Long-time readers will know that I am a bit of a fan of Andrew Norriss: you can read my reviews of his previous books here. So I was delighted to receive his new book – or I would have been, if my wife hadn’t grabbed it off me and declared her intention to read it first. Luckily, one feature of his writing is its narrative zip: you pick up the story, intending to read the first chapter, and two hours later you realise you’re past half way and you really rather wouldn’t stop now so, sometime around 3am, you finish the book and promise yourself that you really won’t do that the next time. Only you do. My wife did it first, which at least meant that I didn’t have to wait too long to get my hands on Mike, and then, despite my every resolution, I did it too. So, it’s your fault, Andrew, that I had a sleep-sore head for the next two days!
Andrew Norriss is unusual, possibly unique, among writers in writing dramas of the good. In his books, there are almost always no bad people, just decent folk trying to do what is right. So where’s the story in that? Stories require conflict, right? Well, yes, but conflict can come from conflicting ideas, between good and honourable people, of what actually is the right course, and this is the dramatic seam that Norriss has been mining in his recent books. In Mike, a deceptively simple book, he goes even further in his exploration as to what constitutes the good. The story is straightforward. Floyd, a teenage tennis prodigy, realises that he simply doesn’t want to play tennis any longer. His parents, tennis professionals, want him to succeed at the sport to which he’s devoted most of his young life – but they are not the coaching monsters of news headlines, but decent parents wanting to do what’s best for their son. Floyd, for his part, is desperate not to let down his parents. That is the seed of the story, but from that sprouts surprisingly deep roots, for in his desperation to find a solution to his situation, Floyd meets a friend, Mike. But no one else can see Mike. And Mike isn’t going to let Floyd play tennis any longer, taking increasingly direct action to stop Floyd when he gets on the tennis court. To try to get to the bottom of this, Floyd sees a psychologist (the one character in the book I didn’t like, since he bore far too close a resemblance to the most irritating character in history, Counsellor Deanna Troi in Star Trek: The Next Generation, to whose face of simpering empathy the natural human response is a swift slap).
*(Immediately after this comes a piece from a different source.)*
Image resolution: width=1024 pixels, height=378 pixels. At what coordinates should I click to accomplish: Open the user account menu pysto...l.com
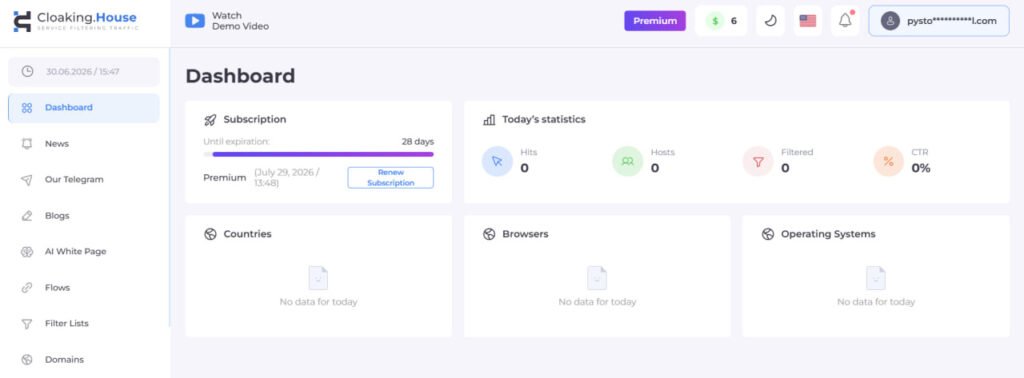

At this point, I must admit, I was getting a little worried. Mike was beginning to seem like a personification of the sort of ‘be-kind-to-yourself’ self sentimentalisation that bedevils us today: a reification of the self and its desires into a good in and of itself. That advertising slogan, ‘Because you’re worth it,’ sums up the attitude: no, you’re not – and neither am I. Was Mike going to slip into a platitudinous hymn to finding yourself in some nebulous satisfaction of selfish desires?
I should have known better.
Norriss knows his Aristotle far too well to fall into this modern-day trap. Mike is, in fact, an examination of what is good as lived in daily life. As Aristotle said, and Thomas Aquinas amplified, all men act for the good – the evil supervillain announcing his evil masterplan to destroy the world is a fantasy of simplication. Even history’s most notorious monsters acted towards ends they considered good – the evil lay in the ends they had convinced themselves were good. To that end, the good life consists in that which makes each of us most completely what we are: for we are born as sketches, and painted through time to our completion. But in our lives, we can either complete the picture, or deface it. Mike is about the making of the human picture, and the right discernment of that which makes our pictures complete.
All this in a story about tennis and fish.